WHAT THE TASK ASKS >>
Retype the part of the article on the Claire Giannini Education Fund's DonorsChoose grant that lies between "Yesterday was a" and "nearly 67,000 students.", inclusive.

START GIVEN PASSAGE

Yesterday was a happy first-day-of-school for the 2,233 CA teachers who had requested funds and materials for special projects via DonorsChoose.org. Every California request on the on-line site will be honored by the Claire Giannini Education Fund through an immediate $1,304,300 grant, according to the executive director of the $50 million/assets San Francisco-based charity, Hilda Yao.
On DonorsChoose, where the usual donation from the public averages $100, school teachers -- like Alice Mercer, at left, of Oak Ridge Elementary in Sacramento County, who posted an extra-budget need for Webcams and and Flip video cameras for a classroom project --asked for items to complete specific educational classroom projects. Yaho says the Giannini funds will directly benefit nearly 67,000 students.
“I wanted to find a way to reward and recognize teachers who take the initiative and students who have the imagination to come up with creative ways in which to enhance the learning experience,” said Yao.
Claire Giannini Hoffman, the first woman to serve on the board of Bank of America and Sears, Roebuck, died in 1997 at the age of 92; childless, her estate passed to her foundation. She was the daughter of the founder of Bank of America, A. P. Giannini. Hilda Yao is the daughter of Hoffman's closest friend, Dorothy Yao. "Claire, my mother, and I all believed strongly in the importance of investing in the education, training and welfare of children," Yao said yesterday.
Hoffman was also a horse lover, who provided "major philanthropic support" to the UC Davis School of Veterinary Medicine, where a laboratory in equine science is named after her.
In the past, Yao has also donated to the University of Wisconsin in Madison, establishing the Dorothy and Hsin-Nung Yao Fund. Yao, a 1976 graduate of UW-Madison in Library Information Sciences, honors her parents by cash awards to an outstanding UW teacher of undergraduates in the history department.
Yesterday's awards will fund projects that promote literacy and language as well as math and science skills. More than a thousand of the projects are also from "high need" schools, where 40% or more of student populations are from families whose household income is at or below 130% of the poverty line (a maximum income of $23,920 for a family of four).

END GIVEN PASSAGE
START RECORD EXTRACTS

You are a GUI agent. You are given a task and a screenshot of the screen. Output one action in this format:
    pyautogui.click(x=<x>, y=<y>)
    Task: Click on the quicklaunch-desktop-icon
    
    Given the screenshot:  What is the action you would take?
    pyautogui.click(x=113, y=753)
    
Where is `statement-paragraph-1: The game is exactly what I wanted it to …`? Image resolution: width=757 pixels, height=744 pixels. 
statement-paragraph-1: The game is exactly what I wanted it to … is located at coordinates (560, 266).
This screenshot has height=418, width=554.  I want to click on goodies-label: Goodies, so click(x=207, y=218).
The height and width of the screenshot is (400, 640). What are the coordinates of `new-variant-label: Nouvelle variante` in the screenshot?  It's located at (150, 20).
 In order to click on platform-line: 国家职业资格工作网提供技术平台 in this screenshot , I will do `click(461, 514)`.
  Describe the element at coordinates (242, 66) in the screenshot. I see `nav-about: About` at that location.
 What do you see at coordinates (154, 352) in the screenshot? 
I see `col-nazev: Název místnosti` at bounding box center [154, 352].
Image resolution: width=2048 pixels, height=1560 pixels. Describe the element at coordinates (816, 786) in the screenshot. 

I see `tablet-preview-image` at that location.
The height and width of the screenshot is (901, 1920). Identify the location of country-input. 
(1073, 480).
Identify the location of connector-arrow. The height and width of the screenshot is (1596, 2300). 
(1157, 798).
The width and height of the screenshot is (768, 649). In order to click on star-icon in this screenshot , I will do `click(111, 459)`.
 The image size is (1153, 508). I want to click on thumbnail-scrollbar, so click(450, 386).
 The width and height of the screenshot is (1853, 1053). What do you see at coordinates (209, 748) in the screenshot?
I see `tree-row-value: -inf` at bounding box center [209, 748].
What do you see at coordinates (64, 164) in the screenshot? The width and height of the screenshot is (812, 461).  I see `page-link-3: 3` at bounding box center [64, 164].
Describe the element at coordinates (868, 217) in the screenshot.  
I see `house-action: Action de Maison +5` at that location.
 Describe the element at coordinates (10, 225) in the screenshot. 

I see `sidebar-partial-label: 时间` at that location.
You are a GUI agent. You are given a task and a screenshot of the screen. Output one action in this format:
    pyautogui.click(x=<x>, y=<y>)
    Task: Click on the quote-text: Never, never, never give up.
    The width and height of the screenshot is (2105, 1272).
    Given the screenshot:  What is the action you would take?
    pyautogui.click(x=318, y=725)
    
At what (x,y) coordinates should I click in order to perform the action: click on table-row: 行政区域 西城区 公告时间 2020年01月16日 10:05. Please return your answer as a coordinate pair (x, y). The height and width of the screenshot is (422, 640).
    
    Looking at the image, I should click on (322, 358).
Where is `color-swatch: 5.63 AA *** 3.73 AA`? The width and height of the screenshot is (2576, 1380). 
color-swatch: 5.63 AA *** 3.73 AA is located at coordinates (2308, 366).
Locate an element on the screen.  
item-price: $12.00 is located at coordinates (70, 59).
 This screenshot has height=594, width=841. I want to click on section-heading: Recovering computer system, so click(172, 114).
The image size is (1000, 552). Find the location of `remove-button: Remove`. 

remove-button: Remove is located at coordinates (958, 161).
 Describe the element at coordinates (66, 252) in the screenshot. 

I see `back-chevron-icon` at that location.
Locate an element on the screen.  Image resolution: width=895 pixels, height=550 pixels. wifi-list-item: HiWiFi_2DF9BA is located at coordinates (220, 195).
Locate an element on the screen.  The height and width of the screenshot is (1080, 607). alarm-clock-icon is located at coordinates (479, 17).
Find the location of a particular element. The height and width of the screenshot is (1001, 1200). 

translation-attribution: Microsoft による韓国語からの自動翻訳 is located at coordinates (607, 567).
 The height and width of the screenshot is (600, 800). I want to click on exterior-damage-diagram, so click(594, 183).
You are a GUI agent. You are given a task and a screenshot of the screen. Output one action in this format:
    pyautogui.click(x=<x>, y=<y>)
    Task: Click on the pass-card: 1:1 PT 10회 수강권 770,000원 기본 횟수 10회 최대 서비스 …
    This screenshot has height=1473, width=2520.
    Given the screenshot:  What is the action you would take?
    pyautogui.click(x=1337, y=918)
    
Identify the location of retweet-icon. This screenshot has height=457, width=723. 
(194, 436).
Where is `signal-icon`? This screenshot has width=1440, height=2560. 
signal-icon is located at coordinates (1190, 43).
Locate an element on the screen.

END RECORD EXTRACTS

ANSWER BOX >>
Yesterday was a happy first-day-of-school for the 2,233 CA teachers who had requested funds and materials for special projects via DonorsChoose.org. Every California request on the on-line site will be honored by the Claire Giannini Education Fund through an immediate $1,304,300 grant, according to the executive director of the $50 million/assets San Francisco-based charity, Hilda Yao.
On DonorsChoose, where the usual donation from the public averages $100, school teachers -- like Alice Mercer, at left, of Oak Ridge Elementary in Sacramento County, who posted an extra-budget need for Webcams and and Flip video cameras for a classroom project --asked for items to complete specific educational classroom projects. Yaho says the Giannini funds will directly benefit nearly 67,000 students.